What we learn gets reflected in what we do. How we apply our knowledge depends on how much thought we give to it. If we were to express ourselves there will be a certain amount of focus on one theme with or without our knowledge. This is because we give more attention to certain themes than others. The reason could be preoccupation with that subject or acquired depth in that area over a long period of time. If you talk more about butterflies, colours or plants frequently it may be that you have more knowledge in those subjects and also that you are drawn to them. In a class students respond with examples to what is being taught. These examples on many occasions are themes of interest to them. They could be characters or sports or science fiction. In this way they get drawn to what is being taught in class.
Selective learning is a bit different from preoccupation with a theme in that it is a choice both at the conscious level and at the unconscious level. Preoccupation with a theme does not mean that learning does not happen in other subjects. In selective learning this is more often the case.

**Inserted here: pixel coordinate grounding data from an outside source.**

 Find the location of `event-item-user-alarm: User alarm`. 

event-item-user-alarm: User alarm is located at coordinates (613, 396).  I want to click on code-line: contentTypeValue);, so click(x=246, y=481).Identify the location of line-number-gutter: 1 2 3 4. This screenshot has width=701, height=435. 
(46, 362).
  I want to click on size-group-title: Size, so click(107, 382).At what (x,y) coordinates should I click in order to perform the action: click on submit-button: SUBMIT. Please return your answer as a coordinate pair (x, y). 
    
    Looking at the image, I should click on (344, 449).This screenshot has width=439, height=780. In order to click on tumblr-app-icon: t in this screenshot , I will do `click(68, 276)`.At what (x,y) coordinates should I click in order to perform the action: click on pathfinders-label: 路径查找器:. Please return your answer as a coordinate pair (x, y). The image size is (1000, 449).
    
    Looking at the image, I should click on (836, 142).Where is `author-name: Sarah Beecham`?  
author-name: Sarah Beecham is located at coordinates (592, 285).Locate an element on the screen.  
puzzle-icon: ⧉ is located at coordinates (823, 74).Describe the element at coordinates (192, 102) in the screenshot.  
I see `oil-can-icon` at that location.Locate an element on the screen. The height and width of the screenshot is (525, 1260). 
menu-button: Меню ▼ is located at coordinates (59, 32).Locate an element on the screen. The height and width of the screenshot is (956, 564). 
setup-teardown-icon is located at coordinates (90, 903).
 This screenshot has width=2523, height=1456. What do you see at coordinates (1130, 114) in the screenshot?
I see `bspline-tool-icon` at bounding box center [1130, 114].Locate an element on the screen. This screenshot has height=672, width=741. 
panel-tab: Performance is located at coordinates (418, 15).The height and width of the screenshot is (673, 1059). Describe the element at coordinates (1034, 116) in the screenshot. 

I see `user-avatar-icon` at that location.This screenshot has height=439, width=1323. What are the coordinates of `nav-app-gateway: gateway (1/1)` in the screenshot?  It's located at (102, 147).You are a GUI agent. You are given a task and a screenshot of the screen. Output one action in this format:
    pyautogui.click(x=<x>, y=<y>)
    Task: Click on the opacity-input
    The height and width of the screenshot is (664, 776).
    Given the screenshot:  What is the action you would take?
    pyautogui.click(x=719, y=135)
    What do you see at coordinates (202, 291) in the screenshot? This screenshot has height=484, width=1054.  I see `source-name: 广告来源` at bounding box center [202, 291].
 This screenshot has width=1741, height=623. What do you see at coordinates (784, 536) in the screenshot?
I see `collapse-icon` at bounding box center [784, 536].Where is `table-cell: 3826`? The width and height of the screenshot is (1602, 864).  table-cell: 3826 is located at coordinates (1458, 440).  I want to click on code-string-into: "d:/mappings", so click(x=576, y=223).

But regardless of the nature of individual interest our approach to problem solving is influenced by self-expression one way or the other. If you ask a child to draw and if he/she draws a kite more often it is a form of visual attachment. If a child draws an image that does not represent any object in the real world it is an archetype of his/her imagination. Both are forms of self-expressions. In Schools self-expression is a powerful activity by which teachers can win the trust of students.

One often makes a mistake with regard to self-expression and that is one thinks it has little to do with subjects like Mathematics. A research done in the distant past indicates that creative mathematicians take to Maths through the mode of self-expression in a not so obvious manner. Self-expression brings different perspectives to problem-solving.

This is also one of the reasons why there may be different solutions to a given problem. The reason why teachers restrict students to particular paths to solutions is that they would like to know if children have understood the concepts taught. But this can be used to the advantage of both the teacher and student. By welcoming different paths to a common solution you generate a deep felt interest in the subject in your students. The tutor or teacher needs to keep an open mind as he/she needs the students to do the same.